La SGDL rappelle toutefois, à l'instar de la SOFIA, que le Conseil d'État devra rendre sa décision sur le Recours pour Excès de Pouvoir, concernant le décret d'application du 27 mars 2013. 

 

Geoffroy Pelletier, directeur de la SGDL, joint par ActuaLitté considère que la décision du Conseil conforte « ce qui a été bâti avec le ministère de la Culture, la BnF et le SNE ». En revanche, il nous assure que les commentaires accompagnant la décision du CC, et plus spécifiquement, sur la question du défaut d'exploitation, soulevée ce matin, ne « légitiment pas le moins du monde l'indisponibilité des oeuvres ». 

 

ActuaLitté avait en effet tiqué sur ces propos : dans ses commentaires, le Conseil semblait accepter le défaut d'exploitation des oeuvres, qui provoque leur indisponibilité, sans pour autant rappeler les obligations de l'éditeur

 

Petit mémo : si un livre est indisponible, c'est parce qu'il y a un défaut d'exploitation de la part de l'éditeur. Or, dans ce cas de figure, l'auteur est en mesure, après avoir fait constater le défaut d'exploitation, de reprendre ses droits sur l'oeuvre en question. Et c'est bien là tout l'enjeu de ReLIRE : pallier une défaillance de l'éditeur, dans l'exploitation papier, qui devrait profiter à l'auteur en ce qu'il peut retrouver ses droits, et compenser par une exploitation numérique. 

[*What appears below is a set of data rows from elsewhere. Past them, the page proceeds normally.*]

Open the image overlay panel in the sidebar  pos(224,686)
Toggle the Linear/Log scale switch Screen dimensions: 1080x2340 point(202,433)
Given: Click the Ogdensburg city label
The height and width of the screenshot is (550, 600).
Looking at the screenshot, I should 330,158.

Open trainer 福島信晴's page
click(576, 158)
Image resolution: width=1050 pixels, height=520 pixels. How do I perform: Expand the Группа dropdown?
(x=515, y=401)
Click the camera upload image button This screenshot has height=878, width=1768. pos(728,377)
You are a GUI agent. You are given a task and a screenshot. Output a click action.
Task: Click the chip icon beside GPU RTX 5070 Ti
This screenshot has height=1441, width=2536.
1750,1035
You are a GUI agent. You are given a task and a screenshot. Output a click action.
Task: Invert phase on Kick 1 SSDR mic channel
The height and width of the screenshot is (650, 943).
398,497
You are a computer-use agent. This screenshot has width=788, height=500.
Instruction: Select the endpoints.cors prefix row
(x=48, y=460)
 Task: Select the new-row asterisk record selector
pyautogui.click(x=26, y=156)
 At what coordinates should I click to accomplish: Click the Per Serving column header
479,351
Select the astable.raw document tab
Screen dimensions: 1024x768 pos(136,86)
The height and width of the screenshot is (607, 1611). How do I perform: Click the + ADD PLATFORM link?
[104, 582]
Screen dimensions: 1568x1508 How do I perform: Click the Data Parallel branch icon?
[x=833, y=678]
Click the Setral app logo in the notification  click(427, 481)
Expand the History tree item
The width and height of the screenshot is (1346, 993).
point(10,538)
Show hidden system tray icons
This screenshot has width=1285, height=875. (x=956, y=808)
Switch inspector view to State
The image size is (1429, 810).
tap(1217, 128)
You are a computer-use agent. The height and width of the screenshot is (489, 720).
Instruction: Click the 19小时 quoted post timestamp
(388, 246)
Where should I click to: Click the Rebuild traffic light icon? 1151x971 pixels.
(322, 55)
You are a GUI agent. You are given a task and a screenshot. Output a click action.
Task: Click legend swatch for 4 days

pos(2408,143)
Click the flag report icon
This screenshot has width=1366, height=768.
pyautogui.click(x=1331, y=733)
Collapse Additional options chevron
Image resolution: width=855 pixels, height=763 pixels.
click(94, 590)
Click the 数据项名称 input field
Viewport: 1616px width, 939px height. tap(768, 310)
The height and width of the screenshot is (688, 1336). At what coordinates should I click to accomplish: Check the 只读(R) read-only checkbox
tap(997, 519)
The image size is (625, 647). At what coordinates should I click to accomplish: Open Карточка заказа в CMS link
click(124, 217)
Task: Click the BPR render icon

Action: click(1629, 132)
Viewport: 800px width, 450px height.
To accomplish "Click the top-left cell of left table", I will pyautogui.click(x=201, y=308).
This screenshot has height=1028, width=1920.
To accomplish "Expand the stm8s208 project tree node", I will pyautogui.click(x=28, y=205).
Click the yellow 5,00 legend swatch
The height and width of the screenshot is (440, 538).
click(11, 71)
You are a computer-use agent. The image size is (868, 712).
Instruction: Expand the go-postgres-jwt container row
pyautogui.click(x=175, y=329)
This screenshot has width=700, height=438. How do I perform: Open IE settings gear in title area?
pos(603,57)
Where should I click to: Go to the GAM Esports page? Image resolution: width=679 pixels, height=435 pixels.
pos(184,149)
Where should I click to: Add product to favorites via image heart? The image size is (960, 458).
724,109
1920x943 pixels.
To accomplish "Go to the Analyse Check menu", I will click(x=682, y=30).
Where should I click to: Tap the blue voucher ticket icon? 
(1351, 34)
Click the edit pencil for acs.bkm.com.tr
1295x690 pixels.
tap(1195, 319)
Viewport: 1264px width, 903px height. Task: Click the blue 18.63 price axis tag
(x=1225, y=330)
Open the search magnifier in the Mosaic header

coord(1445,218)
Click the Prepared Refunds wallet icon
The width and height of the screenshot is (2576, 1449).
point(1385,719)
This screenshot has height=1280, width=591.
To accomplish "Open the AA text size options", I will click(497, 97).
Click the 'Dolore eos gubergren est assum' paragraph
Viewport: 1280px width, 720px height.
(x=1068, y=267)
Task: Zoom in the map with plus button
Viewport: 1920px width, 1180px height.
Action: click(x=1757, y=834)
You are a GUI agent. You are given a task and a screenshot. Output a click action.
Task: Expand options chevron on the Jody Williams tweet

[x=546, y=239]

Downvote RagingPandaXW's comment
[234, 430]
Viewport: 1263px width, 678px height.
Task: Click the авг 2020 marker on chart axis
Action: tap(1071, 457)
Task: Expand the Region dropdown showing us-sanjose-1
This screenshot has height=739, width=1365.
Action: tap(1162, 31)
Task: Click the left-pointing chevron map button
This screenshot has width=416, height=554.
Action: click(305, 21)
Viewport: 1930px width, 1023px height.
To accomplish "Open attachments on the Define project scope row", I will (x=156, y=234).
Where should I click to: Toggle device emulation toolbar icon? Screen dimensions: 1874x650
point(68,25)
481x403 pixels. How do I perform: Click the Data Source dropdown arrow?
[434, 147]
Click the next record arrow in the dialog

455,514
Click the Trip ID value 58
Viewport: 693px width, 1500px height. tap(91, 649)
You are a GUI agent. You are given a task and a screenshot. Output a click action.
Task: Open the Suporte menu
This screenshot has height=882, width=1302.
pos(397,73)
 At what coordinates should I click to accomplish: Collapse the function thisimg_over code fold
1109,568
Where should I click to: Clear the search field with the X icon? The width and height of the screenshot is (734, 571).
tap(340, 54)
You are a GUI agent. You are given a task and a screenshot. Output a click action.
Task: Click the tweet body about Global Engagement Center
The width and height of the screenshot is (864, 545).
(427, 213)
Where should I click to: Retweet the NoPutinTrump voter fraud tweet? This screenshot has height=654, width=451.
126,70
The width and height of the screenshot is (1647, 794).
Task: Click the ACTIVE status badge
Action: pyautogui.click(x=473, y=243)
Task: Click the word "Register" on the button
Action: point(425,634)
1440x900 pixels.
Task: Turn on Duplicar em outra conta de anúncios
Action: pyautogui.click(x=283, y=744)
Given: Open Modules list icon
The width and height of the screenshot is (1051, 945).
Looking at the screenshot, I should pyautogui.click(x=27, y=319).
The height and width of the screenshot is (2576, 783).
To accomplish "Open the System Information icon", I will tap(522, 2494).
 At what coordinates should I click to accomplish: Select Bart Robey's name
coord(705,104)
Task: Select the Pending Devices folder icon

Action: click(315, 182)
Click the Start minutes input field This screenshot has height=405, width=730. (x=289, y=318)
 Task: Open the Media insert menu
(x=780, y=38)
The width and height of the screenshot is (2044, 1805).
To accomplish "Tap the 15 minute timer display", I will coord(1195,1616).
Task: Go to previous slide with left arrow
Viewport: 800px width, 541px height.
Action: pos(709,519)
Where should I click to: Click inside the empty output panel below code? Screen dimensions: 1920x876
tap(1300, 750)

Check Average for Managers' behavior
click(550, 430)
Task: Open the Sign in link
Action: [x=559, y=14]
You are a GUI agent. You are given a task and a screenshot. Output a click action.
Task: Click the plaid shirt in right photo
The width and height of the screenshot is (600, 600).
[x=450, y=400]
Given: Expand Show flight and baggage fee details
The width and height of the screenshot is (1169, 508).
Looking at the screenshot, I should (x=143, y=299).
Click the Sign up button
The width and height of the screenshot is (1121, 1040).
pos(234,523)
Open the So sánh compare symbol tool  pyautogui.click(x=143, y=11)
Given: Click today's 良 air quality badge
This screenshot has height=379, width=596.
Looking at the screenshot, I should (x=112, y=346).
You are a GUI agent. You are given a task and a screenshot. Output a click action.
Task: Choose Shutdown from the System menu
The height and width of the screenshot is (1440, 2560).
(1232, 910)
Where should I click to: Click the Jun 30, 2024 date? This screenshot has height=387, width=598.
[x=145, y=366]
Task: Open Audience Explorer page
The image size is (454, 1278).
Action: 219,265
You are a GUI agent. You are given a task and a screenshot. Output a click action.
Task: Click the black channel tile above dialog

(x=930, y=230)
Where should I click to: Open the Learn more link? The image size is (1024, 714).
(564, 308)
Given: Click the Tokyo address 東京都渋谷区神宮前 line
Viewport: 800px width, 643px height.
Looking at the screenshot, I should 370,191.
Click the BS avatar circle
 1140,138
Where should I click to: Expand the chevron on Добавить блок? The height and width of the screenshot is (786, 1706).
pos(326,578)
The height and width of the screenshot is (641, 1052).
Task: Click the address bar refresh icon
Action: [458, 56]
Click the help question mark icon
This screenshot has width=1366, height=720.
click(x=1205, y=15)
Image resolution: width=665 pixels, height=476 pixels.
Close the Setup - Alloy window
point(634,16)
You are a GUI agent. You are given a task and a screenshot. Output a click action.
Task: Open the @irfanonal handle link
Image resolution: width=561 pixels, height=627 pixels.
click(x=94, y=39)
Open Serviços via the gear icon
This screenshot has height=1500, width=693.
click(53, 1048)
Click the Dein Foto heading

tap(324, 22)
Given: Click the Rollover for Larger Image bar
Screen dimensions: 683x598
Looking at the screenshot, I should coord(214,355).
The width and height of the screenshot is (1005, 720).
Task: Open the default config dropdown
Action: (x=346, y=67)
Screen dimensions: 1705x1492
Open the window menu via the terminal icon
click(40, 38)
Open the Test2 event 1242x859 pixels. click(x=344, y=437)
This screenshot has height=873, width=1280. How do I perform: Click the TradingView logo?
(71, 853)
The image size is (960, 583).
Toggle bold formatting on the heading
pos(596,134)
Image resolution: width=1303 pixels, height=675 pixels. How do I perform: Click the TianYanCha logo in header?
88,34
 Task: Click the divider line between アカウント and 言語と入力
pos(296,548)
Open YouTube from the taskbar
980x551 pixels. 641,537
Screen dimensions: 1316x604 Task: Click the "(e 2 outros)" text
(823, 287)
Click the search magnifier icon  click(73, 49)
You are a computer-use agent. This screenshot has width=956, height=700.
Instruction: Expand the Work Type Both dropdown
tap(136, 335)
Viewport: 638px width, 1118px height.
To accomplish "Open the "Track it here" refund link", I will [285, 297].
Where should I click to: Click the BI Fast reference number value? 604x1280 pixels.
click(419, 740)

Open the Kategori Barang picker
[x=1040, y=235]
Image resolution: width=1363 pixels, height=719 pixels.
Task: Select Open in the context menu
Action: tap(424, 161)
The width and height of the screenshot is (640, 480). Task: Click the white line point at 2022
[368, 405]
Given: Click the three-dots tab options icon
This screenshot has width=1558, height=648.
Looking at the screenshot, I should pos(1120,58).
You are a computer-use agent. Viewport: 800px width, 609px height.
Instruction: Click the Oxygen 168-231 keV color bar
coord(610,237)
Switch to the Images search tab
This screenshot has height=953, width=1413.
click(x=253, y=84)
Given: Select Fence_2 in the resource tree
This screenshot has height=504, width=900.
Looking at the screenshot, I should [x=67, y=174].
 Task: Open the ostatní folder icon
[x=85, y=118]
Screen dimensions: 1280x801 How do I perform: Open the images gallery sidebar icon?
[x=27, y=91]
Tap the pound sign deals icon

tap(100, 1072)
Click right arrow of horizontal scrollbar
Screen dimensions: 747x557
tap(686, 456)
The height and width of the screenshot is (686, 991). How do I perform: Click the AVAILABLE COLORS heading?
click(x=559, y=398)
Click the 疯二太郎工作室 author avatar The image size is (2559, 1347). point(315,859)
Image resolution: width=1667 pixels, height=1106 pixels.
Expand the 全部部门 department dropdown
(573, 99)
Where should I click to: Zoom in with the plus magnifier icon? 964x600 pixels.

Le Conseil des Sages dit clairement que les dispositions ne concernent que les « ouvrages qui ne font plus l'objet d'une diffusion commerciale par un éditeur et qui ne font « pas actuellement l'objet d'une publication sous forme imprimée ou numérique ». Et c'est bien le problème : parce que l'éditeur n'a pas respecté son engagement d'exploitation papier, le livre se retrouve indisponible.

 

Le Syndicat national de l'édition, qui porte également le texte depuis les premiers temps n'a pas officiellement réagi. Christine de Mazières, secrétaire générale du Syndicat national de l'édition, contactée par la rédaction, explique cependant : « Cette décision vient confirmer ce que nous avons toujours pensé, et en apprenant que la loi était déférée devant le Conseil constitutionnel, nous avions été vivement étonnés. Le projet de cette législation était d'éviter que de grands atours américains ne s'emparent de nos oeuvres. Et l'on pense bien entendu à Google Livres, qui s'en serait servi pour son seul profit. »

 

Restera encore à comprendre ce que peut bien recouvrir la notion, évoquée par les Sages « d'adhésion présumée », pour parler de l'entrée des auteurs dans le système de gestion collective. On pouvait en effet lire :  

La gestion collective qu'instaurent les dispositions contestées est donc d'un genre nouveau, ni volontaire puisque les auteurs n'ont pas à adhérer, ni obligatoire puisqu'ils peuvent s'y opposer. Leur adhésion est en quelque sorte présumée.

 

Ici, non seulement le Conseil des Sages valide donc le principe d'opt-out, en évoquant une « adhésion présumée », mais surtout, il met à plat toute la lutte qui avait été opposée à Google Books, qui numérisait des ouvrages, sous droit, sans avoir l'accord des auteurs, ni des ayants droit. De fait, Google Books présumait qu'il avait le droit de numériser, et offrait à l'auteur la possibilité de faire retirer son livre, après la numérisation.  

 

Hervé de la Martinière, PDG du groupe qui avait porté le débat devant les tribunaux, commentait, en septembre 2009 : « Cette espèce d'arrogance qui fait qu'on vous prend vos livres et qu'on les numérise sans vous demander votre avis, ce n'est pas possible. » Qui ne ferait pas le parallèle, dans le cas présent, avec ReLIRE ? 

 

Nous n'avons cependant pas encore pu solliciter le SNE sur ces différents points.